- **Your task**
Rewrite the part of the hashCode caching question that begins at the words "Simple solution to" and stops after "nor JDK String?", substituting "additional check" for "extra check".

- **Selected extract**
* Start *

1

In guava code (which I think one of examples of high quality code) I've found following fragment:

// If the cachedHashCode is 0, it will always be recalculated, unfortunately.
private transient int cachedHashCode;

public final int hashCode() {
   // Racy single-check.
  int code = cachedHashCode;
  if (code == 0) {
    cachedHashCode = code = element.hashCode();
  }
  return code;
}

So "If the cachedHashCode is 0, it will always be recalculated, unfortunately". Another example is JDK String.hashCode:

public int hashCode() {
    int h = hash;
    if (h == 0 && value.length > 0) {
        char val[] = value;

        for (int i = 0; i < value.length; i++) {
            h = 31 * h + val[i];
        }
        hash = h;
    }
    return h;
}

It also tries to calculate hash code once, but fails if hashCode of String is 0 (example of such string is "\0").

Simple solution to avoid such recalculations would be addition of extra check on calculation: 

if (hash == 0) hash++;

Although it very slightly slows the hashCode calculation down in general case but this trick allows to avoid worst case scenario when it repeatedly (and slowly (for long string for example)) calculated again and again. Why it isn't used in guava ImmutableSet nor JDK String?

* End *

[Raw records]
* Start *

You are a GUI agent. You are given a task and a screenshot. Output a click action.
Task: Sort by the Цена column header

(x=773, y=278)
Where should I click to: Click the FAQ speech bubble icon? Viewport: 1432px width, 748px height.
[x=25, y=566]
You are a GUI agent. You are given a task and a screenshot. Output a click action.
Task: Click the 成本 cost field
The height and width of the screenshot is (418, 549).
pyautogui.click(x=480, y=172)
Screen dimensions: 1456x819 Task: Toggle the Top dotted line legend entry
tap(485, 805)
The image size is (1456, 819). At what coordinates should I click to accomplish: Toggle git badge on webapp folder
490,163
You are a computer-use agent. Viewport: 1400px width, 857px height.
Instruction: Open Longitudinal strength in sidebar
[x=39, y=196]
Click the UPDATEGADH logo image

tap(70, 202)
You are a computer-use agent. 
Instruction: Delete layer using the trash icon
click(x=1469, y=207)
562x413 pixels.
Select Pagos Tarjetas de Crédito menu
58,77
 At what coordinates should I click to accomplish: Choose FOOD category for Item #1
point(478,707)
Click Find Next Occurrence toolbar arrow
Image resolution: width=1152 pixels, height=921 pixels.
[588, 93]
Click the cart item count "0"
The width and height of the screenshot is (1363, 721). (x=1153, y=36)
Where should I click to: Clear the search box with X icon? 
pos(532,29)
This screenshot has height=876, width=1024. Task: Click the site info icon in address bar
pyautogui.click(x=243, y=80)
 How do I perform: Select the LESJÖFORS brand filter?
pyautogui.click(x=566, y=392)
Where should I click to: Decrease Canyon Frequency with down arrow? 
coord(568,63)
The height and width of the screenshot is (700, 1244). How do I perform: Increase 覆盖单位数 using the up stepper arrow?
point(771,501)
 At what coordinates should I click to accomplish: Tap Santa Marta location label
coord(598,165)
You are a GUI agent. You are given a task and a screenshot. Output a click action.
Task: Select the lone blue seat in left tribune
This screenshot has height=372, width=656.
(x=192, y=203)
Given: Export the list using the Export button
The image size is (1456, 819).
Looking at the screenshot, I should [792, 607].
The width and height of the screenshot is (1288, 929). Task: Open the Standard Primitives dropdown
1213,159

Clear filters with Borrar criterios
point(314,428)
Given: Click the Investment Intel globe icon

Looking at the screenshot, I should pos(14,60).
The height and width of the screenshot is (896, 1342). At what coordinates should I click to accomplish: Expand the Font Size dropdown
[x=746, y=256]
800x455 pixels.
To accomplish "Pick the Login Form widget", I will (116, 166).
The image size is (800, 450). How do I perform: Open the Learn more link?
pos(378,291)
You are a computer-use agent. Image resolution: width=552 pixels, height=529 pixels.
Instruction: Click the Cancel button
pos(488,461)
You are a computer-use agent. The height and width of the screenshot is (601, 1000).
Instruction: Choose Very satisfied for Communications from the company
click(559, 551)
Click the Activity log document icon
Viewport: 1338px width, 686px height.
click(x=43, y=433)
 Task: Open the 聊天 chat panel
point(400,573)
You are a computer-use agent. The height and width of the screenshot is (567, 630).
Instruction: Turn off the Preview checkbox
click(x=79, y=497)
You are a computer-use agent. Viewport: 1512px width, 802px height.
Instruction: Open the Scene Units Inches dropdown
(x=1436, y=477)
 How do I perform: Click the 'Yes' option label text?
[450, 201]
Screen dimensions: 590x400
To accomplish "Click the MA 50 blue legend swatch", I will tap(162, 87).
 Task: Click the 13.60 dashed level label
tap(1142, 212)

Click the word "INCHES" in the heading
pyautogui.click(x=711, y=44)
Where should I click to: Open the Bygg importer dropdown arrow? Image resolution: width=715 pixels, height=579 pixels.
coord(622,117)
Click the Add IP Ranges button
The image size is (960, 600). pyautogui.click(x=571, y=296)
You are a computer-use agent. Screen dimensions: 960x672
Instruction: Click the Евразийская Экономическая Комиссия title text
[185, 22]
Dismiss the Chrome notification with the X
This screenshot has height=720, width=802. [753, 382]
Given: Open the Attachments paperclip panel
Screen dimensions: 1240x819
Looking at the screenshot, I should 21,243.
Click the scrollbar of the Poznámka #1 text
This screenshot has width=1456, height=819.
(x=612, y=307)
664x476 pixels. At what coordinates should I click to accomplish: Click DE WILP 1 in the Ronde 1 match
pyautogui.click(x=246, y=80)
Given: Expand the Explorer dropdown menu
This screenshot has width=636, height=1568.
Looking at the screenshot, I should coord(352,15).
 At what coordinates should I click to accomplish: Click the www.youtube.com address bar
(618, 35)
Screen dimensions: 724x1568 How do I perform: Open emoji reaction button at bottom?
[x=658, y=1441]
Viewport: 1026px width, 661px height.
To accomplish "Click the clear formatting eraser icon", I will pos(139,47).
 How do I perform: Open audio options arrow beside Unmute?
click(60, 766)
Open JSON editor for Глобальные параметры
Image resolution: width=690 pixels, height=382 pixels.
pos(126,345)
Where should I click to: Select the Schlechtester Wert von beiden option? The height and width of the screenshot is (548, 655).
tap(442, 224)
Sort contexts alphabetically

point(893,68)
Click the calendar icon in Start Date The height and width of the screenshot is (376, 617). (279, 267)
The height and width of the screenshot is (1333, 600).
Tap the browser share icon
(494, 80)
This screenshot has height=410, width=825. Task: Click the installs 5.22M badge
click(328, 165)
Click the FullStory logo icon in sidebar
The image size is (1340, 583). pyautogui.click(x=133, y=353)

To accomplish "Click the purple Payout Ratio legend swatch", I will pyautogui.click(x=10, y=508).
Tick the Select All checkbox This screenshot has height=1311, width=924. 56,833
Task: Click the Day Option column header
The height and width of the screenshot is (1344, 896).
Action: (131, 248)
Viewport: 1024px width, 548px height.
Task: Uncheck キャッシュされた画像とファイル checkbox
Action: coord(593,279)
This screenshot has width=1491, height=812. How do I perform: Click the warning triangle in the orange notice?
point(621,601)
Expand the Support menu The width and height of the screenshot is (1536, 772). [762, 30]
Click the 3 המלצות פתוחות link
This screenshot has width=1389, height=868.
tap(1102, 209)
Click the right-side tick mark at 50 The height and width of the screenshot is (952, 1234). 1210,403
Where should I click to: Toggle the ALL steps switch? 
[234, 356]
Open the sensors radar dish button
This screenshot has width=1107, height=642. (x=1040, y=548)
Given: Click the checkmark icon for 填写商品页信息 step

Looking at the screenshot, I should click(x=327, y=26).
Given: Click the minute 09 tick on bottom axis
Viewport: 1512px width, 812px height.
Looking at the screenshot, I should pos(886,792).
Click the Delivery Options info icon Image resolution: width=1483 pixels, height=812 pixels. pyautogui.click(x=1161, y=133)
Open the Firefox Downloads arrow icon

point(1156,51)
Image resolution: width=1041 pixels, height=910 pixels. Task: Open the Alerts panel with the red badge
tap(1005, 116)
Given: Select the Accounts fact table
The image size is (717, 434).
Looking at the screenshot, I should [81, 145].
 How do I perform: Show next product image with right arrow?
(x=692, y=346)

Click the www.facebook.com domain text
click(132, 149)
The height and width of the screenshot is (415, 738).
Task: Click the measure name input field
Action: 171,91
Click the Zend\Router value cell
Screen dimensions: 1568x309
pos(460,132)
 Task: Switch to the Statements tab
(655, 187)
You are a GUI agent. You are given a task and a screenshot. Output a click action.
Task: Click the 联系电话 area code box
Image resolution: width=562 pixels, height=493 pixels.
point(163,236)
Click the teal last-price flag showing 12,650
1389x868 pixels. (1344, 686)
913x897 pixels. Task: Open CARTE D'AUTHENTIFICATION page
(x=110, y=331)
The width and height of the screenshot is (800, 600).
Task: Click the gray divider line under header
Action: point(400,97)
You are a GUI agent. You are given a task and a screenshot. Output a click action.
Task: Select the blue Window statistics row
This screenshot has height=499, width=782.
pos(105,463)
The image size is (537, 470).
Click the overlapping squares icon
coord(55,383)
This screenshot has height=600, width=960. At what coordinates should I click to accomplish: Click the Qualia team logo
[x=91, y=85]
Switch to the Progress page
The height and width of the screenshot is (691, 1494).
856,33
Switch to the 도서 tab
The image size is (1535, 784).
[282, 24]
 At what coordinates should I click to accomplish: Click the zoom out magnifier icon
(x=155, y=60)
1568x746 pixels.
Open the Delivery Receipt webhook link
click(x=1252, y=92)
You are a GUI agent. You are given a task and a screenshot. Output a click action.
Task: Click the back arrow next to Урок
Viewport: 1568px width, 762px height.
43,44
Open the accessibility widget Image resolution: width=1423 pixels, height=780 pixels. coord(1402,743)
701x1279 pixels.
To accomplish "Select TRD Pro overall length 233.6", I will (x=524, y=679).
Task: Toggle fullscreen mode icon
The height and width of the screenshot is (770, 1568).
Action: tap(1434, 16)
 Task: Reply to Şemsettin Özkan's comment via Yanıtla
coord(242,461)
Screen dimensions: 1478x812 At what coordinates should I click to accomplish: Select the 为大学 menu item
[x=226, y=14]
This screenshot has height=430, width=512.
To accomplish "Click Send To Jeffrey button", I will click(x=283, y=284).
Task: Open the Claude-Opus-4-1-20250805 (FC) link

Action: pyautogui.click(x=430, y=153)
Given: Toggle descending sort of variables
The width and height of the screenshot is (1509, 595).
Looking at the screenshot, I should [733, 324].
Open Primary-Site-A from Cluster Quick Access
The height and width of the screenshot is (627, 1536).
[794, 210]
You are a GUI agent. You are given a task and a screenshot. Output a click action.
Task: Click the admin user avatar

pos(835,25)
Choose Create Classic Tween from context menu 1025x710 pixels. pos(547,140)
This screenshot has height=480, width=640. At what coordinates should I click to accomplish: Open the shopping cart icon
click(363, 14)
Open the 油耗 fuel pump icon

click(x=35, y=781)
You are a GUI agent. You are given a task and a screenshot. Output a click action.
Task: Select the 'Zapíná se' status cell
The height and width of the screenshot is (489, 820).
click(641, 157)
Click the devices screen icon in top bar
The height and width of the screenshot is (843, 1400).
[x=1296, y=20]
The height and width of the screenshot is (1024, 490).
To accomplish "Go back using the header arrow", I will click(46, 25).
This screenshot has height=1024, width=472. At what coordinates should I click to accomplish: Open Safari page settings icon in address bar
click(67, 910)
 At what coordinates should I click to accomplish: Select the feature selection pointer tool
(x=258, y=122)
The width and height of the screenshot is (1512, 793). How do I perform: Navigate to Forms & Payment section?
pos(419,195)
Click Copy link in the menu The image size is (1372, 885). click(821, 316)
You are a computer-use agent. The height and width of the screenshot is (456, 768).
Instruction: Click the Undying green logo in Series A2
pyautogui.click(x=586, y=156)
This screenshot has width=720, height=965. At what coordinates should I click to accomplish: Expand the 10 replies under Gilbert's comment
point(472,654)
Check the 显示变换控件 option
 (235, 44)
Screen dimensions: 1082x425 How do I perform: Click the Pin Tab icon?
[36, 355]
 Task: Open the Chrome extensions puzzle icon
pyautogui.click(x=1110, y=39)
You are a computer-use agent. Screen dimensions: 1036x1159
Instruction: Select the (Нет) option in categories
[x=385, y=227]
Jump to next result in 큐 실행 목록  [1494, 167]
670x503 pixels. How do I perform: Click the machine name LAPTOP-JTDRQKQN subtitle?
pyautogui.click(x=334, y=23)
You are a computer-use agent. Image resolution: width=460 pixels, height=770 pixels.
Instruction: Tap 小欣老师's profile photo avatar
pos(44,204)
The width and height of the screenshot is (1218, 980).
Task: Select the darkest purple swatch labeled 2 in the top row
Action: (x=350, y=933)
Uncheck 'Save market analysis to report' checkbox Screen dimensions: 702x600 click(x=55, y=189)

* End *

- **Full response**
Simple solution to avoid such recalculations would be addition of additional check on calculation: 

if (hash == 0) hash++;

Although it very slightly slows the hashCode calculation down in general case but this trick allows to avoid worst case scenario when it repeatedly (and slowly (for long string for example)) calculated again and again. Why it isn't used in guava ImmutableSet nor JDK String?